You know how the last post touches on how the saints that are "utterly pure" experience freedom from the dominion of concupiscence and how they experience union with God - that is, in experiencing themselves more and more as impure, like a mote in God's ray? Yes?
Which means that there is no one point in time in which a person, saint or no saint, can say, "I am pure" and that the person who is "utterly pure" is one who is rather completely imbued with God - that is, who has been emptied of self, in which case he experiences self as more and more impure, like a mote in God's benevolent ray? Yes?
Which means that freedom from concupiscence, or mature purity, is one which flees from the near occasion of sin, knowing the vulnerability to falling to sin, and it knows this because of the maturity of its love of God, yes?
And you know how Christopher West defines this mature purity, yes? by fixing it as the subjective experience of no longer experiencing lust--
What, you thought that was the end of the sentence? Ha! No (in which case it would still be wrong).

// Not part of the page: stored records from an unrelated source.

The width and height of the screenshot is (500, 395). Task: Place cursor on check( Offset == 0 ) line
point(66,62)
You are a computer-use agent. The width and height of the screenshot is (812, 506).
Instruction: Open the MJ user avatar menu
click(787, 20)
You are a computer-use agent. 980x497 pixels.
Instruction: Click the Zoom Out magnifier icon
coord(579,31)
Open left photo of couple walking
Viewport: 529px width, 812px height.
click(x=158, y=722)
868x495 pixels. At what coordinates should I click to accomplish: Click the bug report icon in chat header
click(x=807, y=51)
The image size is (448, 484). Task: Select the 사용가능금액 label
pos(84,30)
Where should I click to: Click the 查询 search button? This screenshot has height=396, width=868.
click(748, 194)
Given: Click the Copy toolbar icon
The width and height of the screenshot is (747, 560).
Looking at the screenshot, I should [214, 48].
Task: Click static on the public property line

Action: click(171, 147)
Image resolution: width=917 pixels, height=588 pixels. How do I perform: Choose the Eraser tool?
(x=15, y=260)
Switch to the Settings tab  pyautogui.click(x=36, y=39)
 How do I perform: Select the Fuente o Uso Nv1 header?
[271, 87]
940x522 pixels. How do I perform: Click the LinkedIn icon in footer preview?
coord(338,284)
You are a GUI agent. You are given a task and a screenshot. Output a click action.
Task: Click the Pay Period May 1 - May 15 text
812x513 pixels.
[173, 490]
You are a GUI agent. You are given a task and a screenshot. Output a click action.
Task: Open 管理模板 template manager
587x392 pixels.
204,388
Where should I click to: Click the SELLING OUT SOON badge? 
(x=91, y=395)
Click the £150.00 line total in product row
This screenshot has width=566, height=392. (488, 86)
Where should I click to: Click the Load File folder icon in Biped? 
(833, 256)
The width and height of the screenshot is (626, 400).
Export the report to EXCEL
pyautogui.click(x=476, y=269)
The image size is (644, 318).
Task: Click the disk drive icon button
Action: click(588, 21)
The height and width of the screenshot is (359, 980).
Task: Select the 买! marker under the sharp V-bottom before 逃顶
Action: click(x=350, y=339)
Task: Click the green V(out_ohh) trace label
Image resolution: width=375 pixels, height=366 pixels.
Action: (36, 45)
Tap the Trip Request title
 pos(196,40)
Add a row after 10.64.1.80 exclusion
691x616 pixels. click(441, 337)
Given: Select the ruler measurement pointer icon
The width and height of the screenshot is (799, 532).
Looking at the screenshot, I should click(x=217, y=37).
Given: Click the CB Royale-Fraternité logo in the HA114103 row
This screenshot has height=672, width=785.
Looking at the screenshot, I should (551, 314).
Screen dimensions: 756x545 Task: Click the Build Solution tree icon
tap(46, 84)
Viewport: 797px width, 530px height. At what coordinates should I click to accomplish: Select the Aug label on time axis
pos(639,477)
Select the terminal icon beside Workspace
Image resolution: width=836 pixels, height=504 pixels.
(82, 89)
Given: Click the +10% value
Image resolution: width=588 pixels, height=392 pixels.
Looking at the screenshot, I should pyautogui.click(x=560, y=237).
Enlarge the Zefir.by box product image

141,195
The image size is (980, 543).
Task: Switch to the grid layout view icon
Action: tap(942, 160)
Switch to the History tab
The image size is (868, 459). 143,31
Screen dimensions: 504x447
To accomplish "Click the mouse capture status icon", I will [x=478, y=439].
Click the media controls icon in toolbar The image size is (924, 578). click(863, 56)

It's like this: Christopher West fixes the definition of mature purity not as the subjective experience of the self as impure in God's sight (while trusting in, and experiencing, His benevolent mercy and redemption happening right now), but as the subjective experience of no longer experiencing lust when seeing a Catholic apologist's naked wife.
Yeah, West must be using it in the same sense that JPII used it.
One mature purity sees beyond the self, and in so doing in Christ's graces, becomes free from concupiscence, which is no final end in itself. One "mature purity" focuses on the self as pure.